> _TASK DETAILS_: Reproduce each of the following records line for line, without changing anything.

(Stored records)
· · · ·
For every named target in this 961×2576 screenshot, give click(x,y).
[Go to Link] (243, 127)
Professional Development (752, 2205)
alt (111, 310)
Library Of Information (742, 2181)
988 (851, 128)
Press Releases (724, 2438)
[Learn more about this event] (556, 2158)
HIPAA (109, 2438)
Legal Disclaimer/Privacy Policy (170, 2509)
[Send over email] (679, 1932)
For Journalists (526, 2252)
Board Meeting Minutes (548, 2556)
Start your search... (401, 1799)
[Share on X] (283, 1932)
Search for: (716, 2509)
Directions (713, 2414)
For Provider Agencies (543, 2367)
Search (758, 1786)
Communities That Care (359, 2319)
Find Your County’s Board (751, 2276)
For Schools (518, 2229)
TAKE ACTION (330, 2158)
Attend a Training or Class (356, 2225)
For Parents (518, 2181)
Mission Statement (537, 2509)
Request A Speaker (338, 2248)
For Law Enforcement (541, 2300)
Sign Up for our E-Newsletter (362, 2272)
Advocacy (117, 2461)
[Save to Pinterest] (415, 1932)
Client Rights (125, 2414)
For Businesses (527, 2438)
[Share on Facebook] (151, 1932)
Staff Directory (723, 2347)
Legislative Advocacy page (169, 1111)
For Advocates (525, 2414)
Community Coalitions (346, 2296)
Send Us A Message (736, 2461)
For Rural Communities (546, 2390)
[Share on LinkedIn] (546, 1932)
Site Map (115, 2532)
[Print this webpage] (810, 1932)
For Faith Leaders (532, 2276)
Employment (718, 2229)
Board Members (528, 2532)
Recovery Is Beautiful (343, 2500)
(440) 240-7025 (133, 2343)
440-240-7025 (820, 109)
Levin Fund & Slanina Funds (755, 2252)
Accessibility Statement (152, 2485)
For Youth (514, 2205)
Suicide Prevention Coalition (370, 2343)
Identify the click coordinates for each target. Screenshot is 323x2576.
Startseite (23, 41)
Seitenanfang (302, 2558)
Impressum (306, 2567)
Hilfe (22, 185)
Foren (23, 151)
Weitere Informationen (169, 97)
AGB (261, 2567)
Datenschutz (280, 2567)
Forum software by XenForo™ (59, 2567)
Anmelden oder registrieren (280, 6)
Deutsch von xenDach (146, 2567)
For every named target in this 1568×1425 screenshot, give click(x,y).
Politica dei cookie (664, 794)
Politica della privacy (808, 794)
· · · ·
> _WRITTEN RESPONSE_:
For every named target in this 961×2576 screenshot, give click(x,y).
[Go to Link] (243, 127)
Professional Development (752, 2205)
alt (111, 310)
Library Of Information (742, 2181)
988 (851, 128)
Press Releases (724, 2438)
[Learn more about this event] (556, 2158)
HIPAA (109, 2438)
Legal Disclaimer/Privacy Policy (170, 2509)
[Send over email] (679, 1932)
For Journalists (526, 2252)
Board Meeting Minutes (548, 2556)
Start your search... (401, 1799)
[Share on X] (283, 1932)
Search for: (716, 2509)
Directions (713, 2414)
For Provider Agencies (543, 2367)
Search (758, 1786)
Communities That Care (359, 2319)
Find Your County’s Board (751, 2276)
For Schools (518, 2229)
TAKE ACTION (330, 2158)
Attend a Training or Class (356, 2225)
For Parents (518, 2181)
Mission Statement (537, 2509)
Request A Speaker (338, 2248)
For Law Enforcement (541, 2300)
Sign Up for our E-Newsletter (362, 2272)
Advocacy (117, 2461)
[Save to Pinterest] (415, 1932)
Client Rights (125, 2414)
For Businesses (527, 2438)
[Share on Facebook] (151, 1932)
Staff Directory (723, 2347)
Legislative Advocacy page (169, 1111)
For Advocates (525, 2414)
Community Coalitions (346, 2296)
Send Us A Message (736, 2461)
For Rural Communities (546, 2390)
[Share on LinkedIn] (546, 1932)
Site Map (115, 2532)
[Print this webpage] (810, 1932)
For Faith Leaders (532, 2276)
Employment (718, 2229)
Board Members (528, 2532)
Recovery Is Beautiful (343, 2500)
(440) 240-7025 (133, 2343)
440-240-7025 (820, 109)
Levin Fund & Slanina Funds (755, 2252)
Accessibility Statement (152, 2485)
For Youth (514, 2205)
Suicide Prevention Coalition (370, 2343)
Identify the click coordinates for each target. Screenshot is 323x2576.
Startseite (23, 41)
Seitenanfang (302, 2558)
Impressum (306, 2567)
Hilfe (22, 185)
Foren (23, 151)
Weitere Informationen (169, 97)
AGB (261, 2567)
Datenschutz (280, 2567)
Forum software by XenForo™ (59, 2567)
Anmelden oder registrieren (280, 6)
Deutsch von xenDach (146, 2567)
For every named target in this 1568×1425 screenshot, give click(x,y).
Politica dei cookie (664, 794)
Politica della privacy (808, 794)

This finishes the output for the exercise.